CHALLENGE: Filter the rows below, keeping only the lines that contain the word "coordinates". Match case exactly.

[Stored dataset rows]
[Start]
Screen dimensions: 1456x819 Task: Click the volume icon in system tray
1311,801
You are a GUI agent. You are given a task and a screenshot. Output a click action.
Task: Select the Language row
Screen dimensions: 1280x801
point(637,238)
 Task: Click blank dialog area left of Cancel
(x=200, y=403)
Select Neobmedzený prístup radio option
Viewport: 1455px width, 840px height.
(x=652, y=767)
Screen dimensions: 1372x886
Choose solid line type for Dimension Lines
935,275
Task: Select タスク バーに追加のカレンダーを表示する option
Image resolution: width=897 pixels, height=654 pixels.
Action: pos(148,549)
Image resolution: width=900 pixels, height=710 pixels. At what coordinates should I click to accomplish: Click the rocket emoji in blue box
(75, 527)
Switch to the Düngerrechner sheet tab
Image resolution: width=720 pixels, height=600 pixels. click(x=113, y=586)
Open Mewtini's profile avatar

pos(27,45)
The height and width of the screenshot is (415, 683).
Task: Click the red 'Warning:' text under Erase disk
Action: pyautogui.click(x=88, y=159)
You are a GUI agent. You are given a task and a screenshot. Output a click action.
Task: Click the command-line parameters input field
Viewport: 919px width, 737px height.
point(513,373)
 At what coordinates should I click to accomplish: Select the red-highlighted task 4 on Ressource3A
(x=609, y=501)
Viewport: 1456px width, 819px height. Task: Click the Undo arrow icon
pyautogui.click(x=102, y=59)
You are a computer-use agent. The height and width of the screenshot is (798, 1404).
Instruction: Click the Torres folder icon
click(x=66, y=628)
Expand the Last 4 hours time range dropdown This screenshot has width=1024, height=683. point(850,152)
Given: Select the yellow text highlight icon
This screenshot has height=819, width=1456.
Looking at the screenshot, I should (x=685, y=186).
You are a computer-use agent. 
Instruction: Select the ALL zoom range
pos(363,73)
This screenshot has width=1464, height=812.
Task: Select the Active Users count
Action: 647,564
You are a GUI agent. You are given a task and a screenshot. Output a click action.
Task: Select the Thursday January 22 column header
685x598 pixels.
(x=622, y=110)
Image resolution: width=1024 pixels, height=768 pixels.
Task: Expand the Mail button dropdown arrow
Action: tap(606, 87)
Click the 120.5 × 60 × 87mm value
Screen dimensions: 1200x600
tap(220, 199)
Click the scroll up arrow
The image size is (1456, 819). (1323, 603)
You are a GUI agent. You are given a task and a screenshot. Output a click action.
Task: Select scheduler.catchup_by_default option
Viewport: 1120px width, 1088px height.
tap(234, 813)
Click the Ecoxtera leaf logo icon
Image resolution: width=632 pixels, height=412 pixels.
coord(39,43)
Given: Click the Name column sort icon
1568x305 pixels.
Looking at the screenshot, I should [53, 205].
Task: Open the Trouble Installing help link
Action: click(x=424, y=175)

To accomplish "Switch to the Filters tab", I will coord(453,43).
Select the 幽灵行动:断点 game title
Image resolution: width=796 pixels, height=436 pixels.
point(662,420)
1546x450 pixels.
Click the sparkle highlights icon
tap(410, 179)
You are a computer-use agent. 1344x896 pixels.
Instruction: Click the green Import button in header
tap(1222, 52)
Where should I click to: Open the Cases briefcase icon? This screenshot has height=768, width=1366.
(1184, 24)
[End]
EXERCISE OUTPUT:
Image resolution: width=900 pixels, height=710 pixels. At what coordinates should I click to accomplish: Click the rocket emoji in blue box
 At what coordinates should I click to accomplish: Select the red-highlighted task 4 on Ressource3A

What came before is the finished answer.